▸ **引用文**
..........
バルトークは学問分野の功績も大きい。民俗音楽学の祖として、東ヨーロッパの民俗音楽を収集・分析。彼の作品は、その民族音楽研究が大いに活かされているといえる。
ヴァイオリン協奏曲第2番は、長い間彼の唯一のヴァイオリン協奏曲だと思われてきた作品だ。後に第1番が発見され改名されたが、第2番はやはり名曲として名高い。
ヴェルブンコシュ(verbunkos)というハンガリーの民族舞曲が基になっている。
そういった民族色もあり、調性感が強かったり弱かったり、かなり忙しく色が変わる曲で、あまり飽きることはないだろう。
また、黄金比率の使用がわかりやすい曲でもある。明らかな盛り上がりどころに注意すると、黄金比率が巧みに用いられていることに気づくのは容易だろう。
ただ、この曲をつまらないと感じてしまう人もいるとは思う。それは、一見理解しがたい不可解な旋律や和声やリズムがみちみちているからだ。
そこがバルトークの魅力なのだが、合わない人は合わない。
..........
▸ **課題の詳細**
上のバルトークについての文章から、「ヴァイオリン協奏曲第2番は、」で始まり「まり飽きることはないだろう。」まで続く部分を、一字も変えずにそのまま繰り返してください。

▸ **提供データ**
..........
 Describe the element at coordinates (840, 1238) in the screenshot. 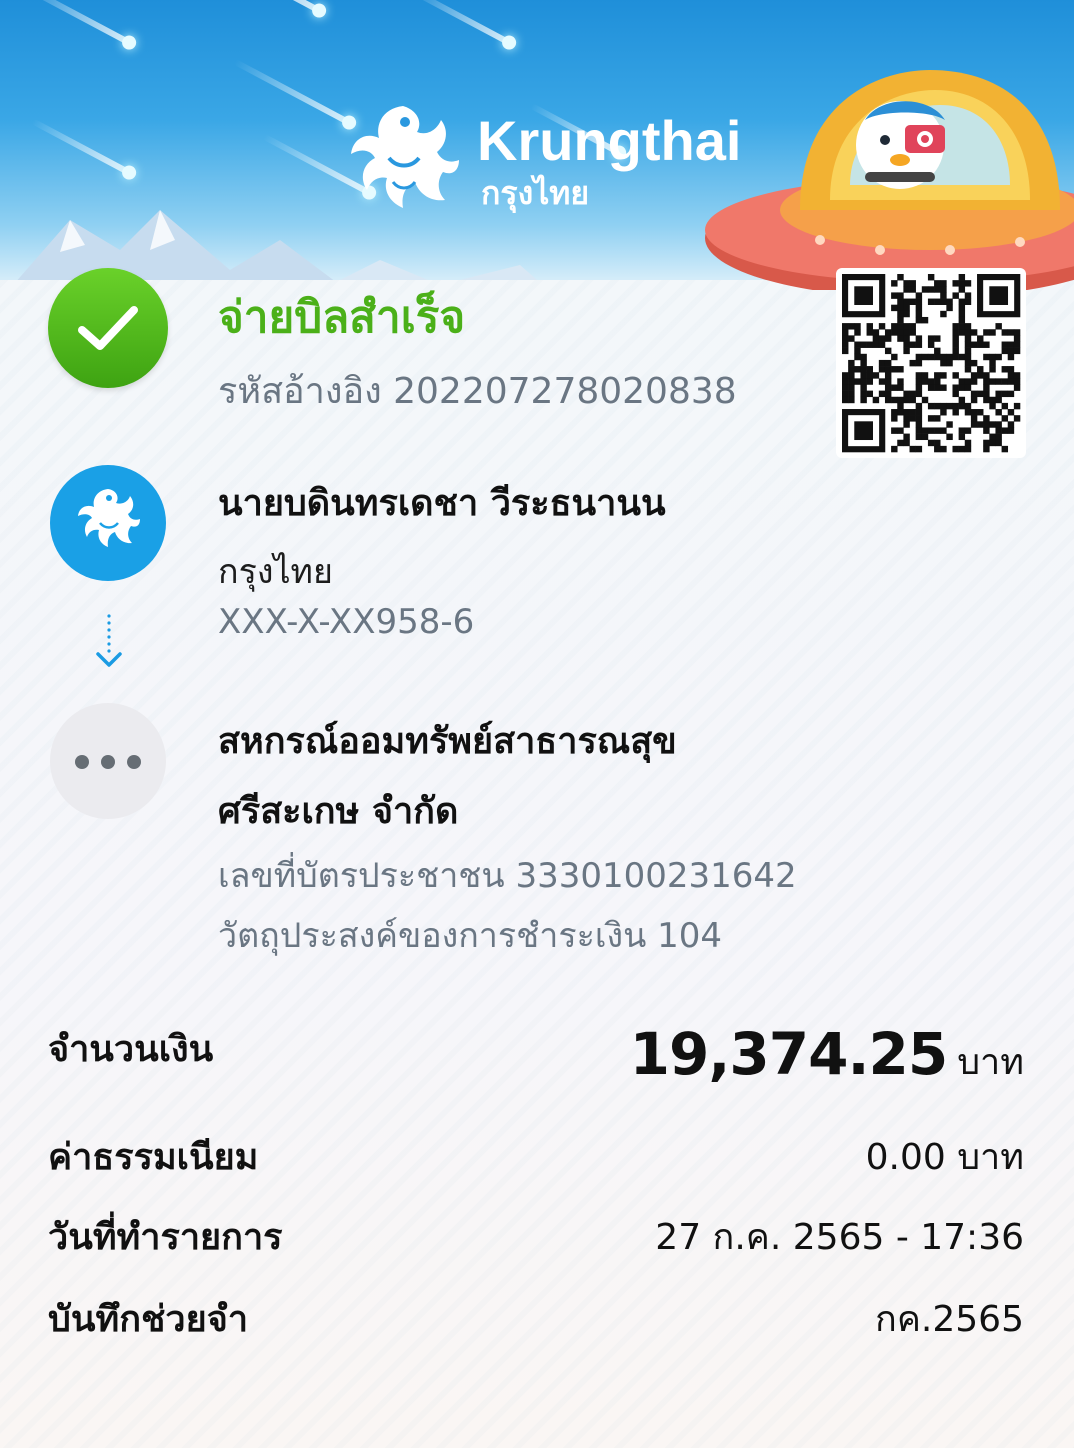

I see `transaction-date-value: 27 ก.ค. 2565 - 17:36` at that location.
..........
▸ **課題の出力**
ヴァイオリン協奏曲第2番は、長い間彼の唯一のヴァイオリン協奏曲だと思われてきた作品だ。後に第1番が発見され改名されたが、第2番はやはり名曲として名高い。
ヴェルブンコシュ(verbunkos)というハンガリーの民族舞曲が基になっている。
そういった民族色もあり、調性感が強かったり弱かったり、かなり忙しく色が変わる曲で、あまり飽きることはないだろう。